## WRITTEN INSTRUCTION
Return the material below verbatim, line for line, and omit the pictures from your output.

## INPUT ROWS
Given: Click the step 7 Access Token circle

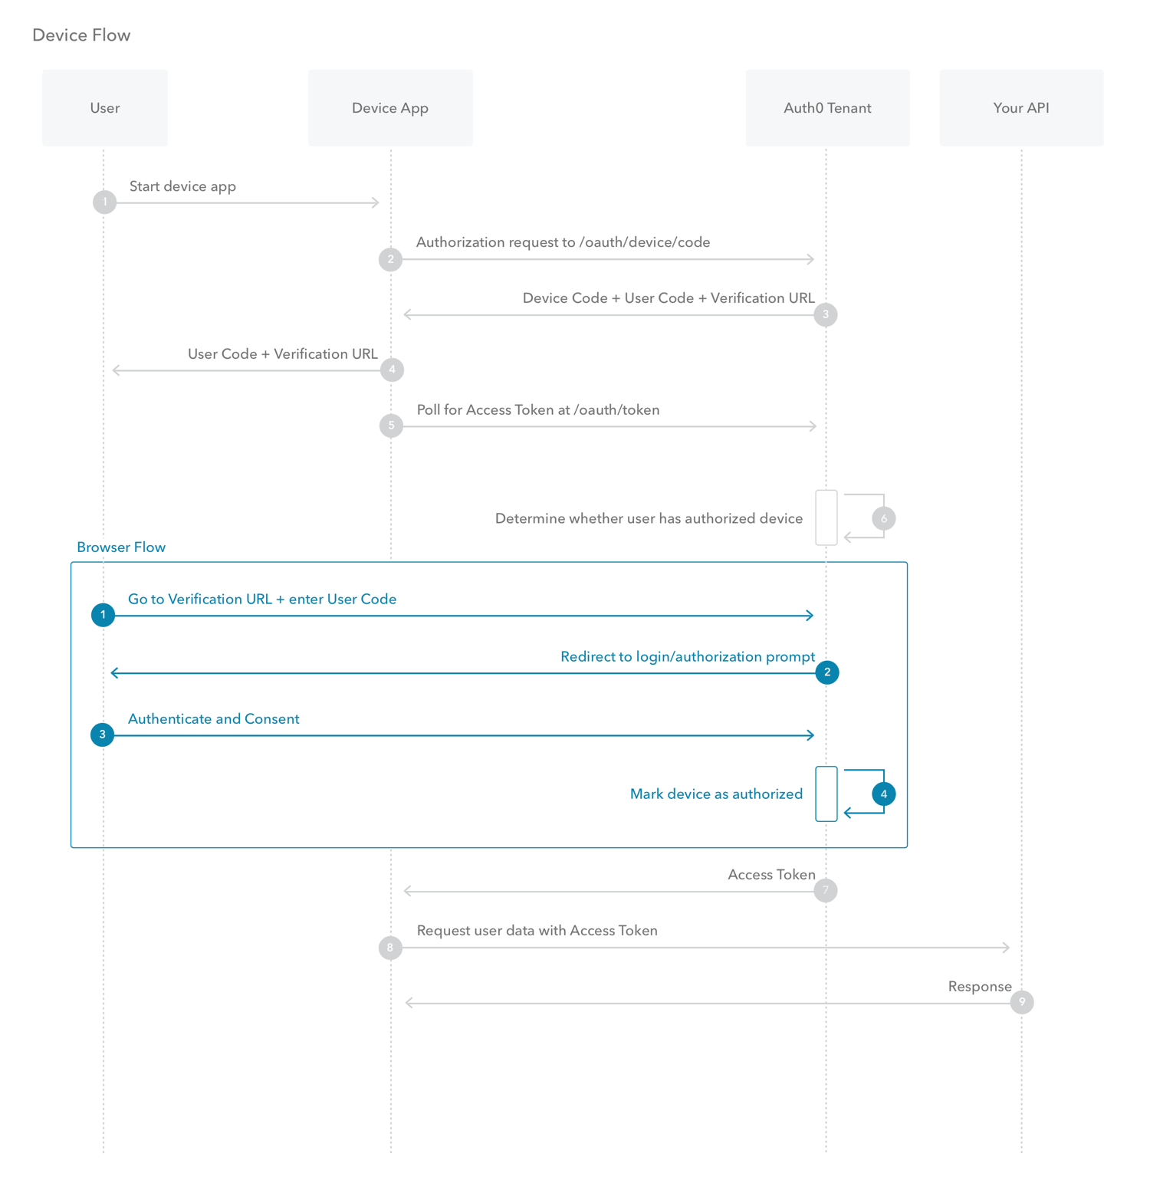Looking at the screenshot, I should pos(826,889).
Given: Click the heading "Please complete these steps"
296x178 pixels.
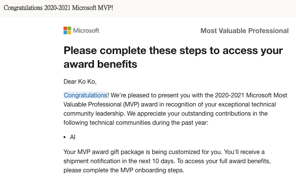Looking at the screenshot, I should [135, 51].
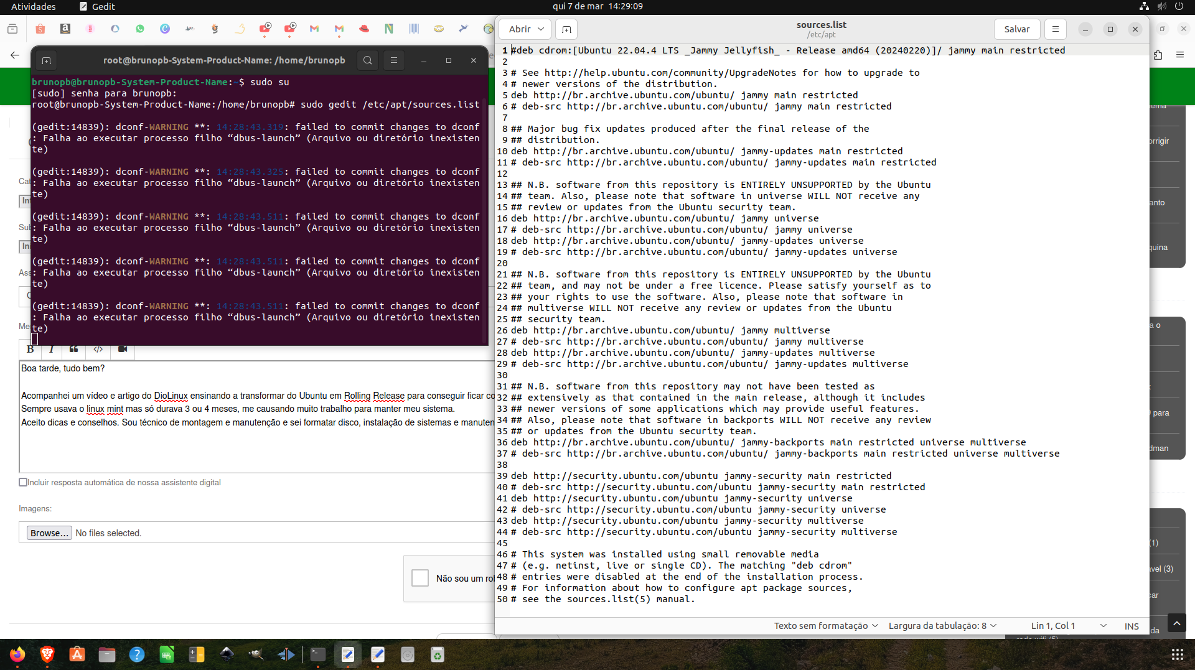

## OUTPUT BELOW
Given: Click the step 7 Access Token circle

Looking at the screenshot, I should pos(826,889).
Given: Click the heading "Please complete these steps"
296x178 pixels.
Looking at the screenshot, I should [135, 51].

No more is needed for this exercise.